I’m easily distracted.
Eight months ago, I embarked on a journey, a quest if you will, to become a Babywater. Right, I know that sounds stupid. It’s the phonic rendition of an acronym I made up—BABWTR. At the time, I thought it sounded tough and edgy. Reminiscent of Jason Bourne’s Treadstone. No, I don’t see the resemblance anymore, either.
I planned to transform myself into a Bad-Ass Back-Woods Trail Runner. The sort of dude who can run off into the wilderness at a fast pace without concerns. The guy who always knows where he’s going as long as he has a map and compass. The first person they call when a seven-year-old gets kicked out of the family car as a punishment for littering, and then disappears without a trace. The dude who needs only a roll of duct tape and some fishing line to save a life. The guy who runs all day without getting winded… like Minho in the Maze Runner… except thirty-five years older… and not cool… and not good looking.
This was my latest attempt at reinventing myself. Me, trying to become someone more interesting than I really am. Before this, it was Parkour. At least until I saw enough You Tube clips of teenagers falling on their heads off of roofs and walls and fences. I did go out a few times to practice slipping over picnic tables, but I stopped doing that when I missed my footing and scraped half the skin off of my shin-bone.
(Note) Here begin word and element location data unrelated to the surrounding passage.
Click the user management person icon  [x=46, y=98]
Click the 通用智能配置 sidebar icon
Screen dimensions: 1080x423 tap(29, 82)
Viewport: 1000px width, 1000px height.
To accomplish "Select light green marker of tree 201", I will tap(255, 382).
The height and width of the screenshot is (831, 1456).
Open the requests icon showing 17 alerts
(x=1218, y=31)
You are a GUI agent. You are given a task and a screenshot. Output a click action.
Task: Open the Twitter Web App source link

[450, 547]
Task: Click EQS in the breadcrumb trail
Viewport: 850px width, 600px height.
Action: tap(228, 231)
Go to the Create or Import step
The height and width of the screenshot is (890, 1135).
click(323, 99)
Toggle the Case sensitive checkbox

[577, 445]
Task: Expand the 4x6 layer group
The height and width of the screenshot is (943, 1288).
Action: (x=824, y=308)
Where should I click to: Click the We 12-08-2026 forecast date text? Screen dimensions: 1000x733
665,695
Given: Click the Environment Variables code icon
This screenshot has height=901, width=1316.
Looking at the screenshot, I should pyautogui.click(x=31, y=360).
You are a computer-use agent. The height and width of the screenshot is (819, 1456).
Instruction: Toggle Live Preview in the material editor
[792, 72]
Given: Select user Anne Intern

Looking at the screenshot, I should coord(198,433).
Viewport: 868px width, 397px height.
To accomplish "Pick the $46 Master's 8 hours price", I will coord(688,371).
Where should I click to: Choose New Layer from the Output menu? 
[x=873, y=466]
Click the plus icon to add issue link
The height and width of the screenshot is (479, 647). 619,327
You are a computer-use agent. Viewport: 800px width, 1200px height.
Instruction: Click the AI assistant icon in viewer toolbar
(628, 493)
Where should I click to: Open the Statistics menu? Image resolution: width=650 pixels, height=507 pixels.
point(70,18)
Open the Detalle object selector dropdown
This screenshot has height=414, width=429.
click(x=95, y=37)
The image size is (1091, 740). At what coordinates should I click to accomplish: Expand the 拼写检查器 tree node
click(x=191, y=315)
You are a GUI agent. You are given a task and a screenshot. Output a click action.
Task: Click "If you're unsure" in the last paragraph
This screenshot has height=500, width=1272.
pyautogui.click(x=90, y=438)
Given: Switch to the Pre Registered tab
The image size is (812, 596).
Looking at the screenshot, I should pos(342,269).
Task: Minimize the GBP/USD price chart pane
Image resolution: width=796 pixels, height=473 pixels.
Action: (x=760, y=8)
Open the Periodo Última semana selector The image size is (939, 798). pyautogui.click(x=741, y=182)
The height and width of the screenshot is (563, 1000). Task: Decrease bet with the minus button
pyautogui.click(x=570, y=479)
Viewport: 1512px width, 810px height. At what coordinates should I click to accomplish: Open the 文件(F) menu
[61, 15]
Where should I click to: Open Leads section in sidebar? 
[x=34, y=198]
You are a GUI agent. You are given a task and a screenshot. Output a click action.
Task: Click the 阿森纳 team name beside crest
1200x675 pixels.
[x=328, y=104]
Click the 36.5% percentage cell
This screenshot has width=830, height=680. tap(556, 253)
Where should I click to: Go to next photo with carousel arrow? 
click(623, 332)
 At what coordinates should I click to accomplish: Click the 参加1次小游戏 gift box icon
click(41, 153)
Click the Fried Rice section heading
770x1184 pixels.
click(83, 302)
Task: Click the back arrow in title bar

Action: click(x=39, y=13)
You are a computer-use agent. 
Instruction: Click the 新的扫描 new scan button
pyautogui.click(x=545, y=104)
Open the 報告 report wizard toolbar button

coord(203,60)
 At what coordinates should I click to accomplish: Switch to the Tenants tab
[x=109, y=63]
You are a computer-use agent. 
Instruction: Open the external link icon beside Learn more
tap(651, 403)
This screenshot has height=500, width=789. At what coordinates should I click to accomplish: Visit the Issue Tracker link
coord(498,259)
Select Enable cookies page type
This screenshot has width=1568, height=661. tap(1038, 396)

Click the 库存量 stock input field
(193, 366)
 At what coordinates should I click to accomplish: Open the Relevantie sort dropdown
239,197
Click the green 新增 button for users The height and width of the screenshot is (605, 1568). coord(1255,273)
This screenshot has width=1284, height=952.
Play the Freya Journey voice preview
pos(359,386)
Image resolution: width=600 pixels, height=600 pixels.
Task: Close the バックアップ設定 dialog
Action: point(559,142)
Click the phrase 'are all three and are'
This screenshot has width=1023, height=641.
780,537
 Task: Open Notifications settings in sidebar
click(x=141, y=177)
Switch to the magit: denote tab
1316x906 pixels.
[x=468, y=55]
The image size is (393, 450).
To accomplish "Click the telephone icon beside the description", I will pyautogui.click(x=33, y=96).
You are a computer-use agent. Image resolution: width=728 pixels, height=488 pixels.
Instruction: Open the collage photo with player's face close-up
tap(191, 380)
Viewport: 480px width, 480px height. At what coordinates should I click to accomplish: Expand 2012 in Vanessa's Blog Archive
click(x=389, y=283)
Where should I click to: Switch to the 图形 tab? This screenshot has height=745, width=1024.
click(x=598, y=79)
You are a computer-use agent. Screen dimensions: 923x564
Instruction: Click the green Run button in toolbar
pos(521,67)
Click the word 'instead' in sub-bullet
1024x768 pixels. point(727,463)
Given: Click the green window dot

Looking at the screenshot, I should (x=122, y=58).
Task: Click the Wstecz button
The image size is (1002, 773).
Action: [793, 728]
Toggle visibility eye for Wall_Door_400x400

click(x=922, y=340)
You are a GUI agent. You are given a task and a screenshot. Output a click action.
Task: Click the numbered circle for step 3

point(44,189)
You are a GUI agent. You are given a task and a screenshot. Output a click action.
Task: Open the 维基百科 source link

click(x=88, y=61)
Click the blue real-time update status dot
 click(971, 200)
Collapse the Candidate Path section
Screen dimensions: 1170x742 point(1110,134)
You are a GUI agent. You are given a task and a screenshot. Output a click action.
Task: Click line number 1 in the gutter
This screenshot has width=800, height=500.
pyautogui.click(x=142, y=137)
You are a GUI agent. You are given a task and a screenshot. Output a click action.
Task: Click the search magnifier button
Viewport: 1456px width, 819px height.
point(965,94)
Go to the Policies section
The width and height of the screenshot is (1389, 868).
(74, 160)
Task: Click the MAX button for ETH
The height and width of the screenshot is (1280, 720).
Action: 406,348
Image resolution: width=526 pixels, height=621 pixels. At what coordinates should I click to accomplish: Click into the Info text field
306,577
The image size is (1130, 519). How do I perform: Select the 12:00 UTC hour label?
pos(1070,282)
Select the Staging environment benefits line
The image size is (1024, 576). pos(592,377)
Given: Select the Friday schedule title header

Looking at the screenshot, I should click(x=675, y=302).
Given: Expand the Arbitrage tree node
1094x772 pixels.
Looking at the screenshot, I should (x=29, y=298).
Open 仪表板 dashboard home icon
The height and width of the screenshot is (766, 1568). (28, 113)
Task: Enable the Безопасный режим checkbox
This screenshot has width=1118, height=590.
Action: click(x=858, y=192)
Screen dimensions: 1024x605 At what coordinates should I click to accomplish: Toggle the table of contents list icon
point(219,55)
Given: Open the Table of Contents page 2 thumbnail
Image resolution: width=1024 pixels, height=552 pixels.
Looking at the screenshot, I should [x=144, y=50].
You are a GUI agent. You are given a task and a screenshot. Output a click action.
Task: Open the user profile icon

The final straw was when I sent an email to a nearby Parkour gym describing myself as a physically fit fifty-one-year-old wanting to learn some freerunning basics. I even promised to write some articles about my experience, maybe in exchange for a membership. They never wrote back. I’m guessing they must have gone out of business.
So how am I doing as a Babywater? Well, I haven’t bought a compass yet; I’ve learned nothing about wilderness first aid; no one would ever call me to find their lost child (they’d wind up searching for me as well); but I’ve put in gobs of mountainous miles this year, and I ran a trail marathon a couple of weeks ago—so I’d say I pretty much nailed it.
My problem is I’m now the slowest runner I’ve ever been in my life. I was almost the slowest guy on my high school cross country team. My twenty-two minute 5Ks brought me in minutes after most of the runners finished. A few times, I even got lost with the other back-of-the-packers: we didn’t see where the real runners turned off. Today? I’d cherish that seven-minute pace like a little girl with her Christmas puppy.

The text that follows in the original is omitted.